Some tried to climb the raw stone itself. They were easily picked off by the archers above. Most turned and, spreading their wings, dropped in a semi-glide to the uncontested ice below.

The harbor was rapidly filling with screaming, thrashing warriors all milling about and looking for someone to fight. Confusion and uncertainty was beginning to take hold. The mass vacillated, shifted. Then, as one, they rushed on toward the undefended city with a horrible cry.

The entire remaining strength of the Sofoldian army met them at the shoreline.

Camouflaged barriers of rock and lines of sharpened stakes appeared, tied together by cables of barbed pika-pina rope. The tough, nearly unbreakable cord had been laboriously studded with sharpened bits of glass, wood, and metal. September and not Williams had been the one who had shown the locals how to make a fair imitation of concertina wire. A hail of crossbow bolts and arrows and spears felled hundreds of the surprised enemy in that first startling counterattack.
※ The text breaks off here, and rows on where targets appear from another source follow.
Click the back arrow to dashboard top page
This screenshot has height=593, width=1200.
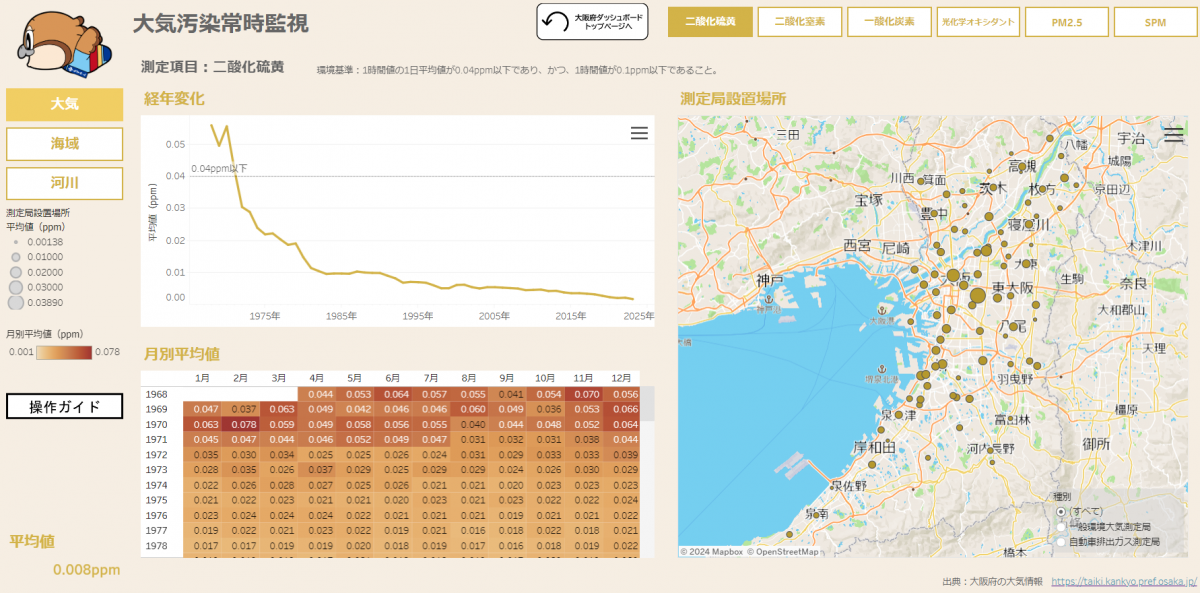tap(555, 21)
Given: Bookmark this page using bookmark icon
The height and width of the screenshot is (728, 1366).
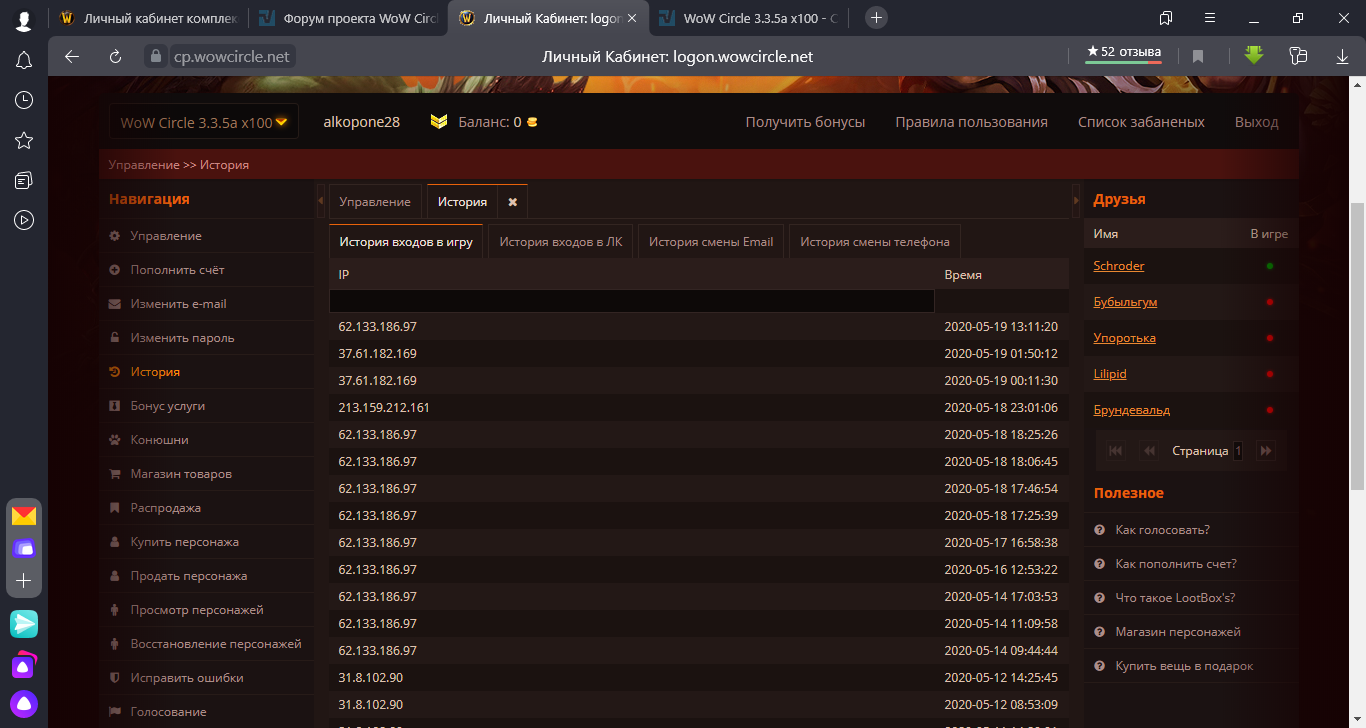Looking at the screenshot, I should [x=1198, y=57].
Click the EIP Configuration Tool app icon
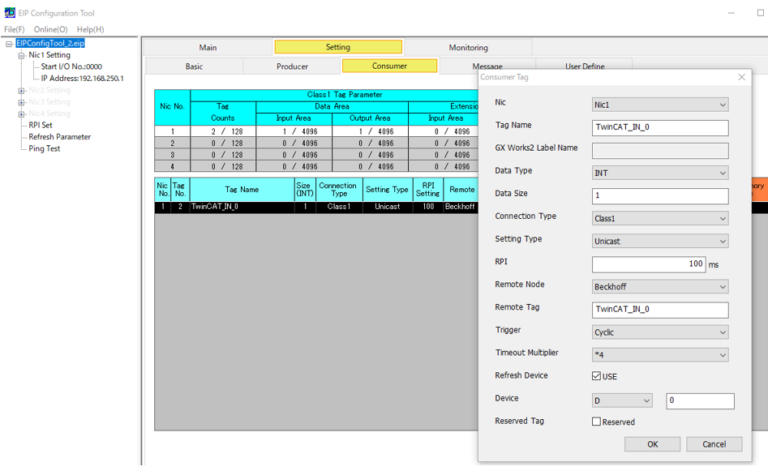Screen dimensions: 768x471 (10, 15)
But it was only a last-ditch defense, screamed the nomad officers to their men! One more effort and the soft city-folk must surely collapse! The great wave swept forward again—to lose more hundreds to a barely covered deep ditch filled with sharpened stakes, tipped with vol dung and other poisons. The concealed moat was quickly filled with moaning, twisting bodies.

Yes again, urged the garishly garbed captains, the resplendent field officers! A last charge to sweep away the fatally weakened defenders! Yet a third time the nomad mass trundled forward, slammed into the Sofoldian line. Hand-to-hand combat sprang up at isolated points along the shore, the barbarian Horde gaining a centimeter at a time, the length of every spear and sword bitterly contested.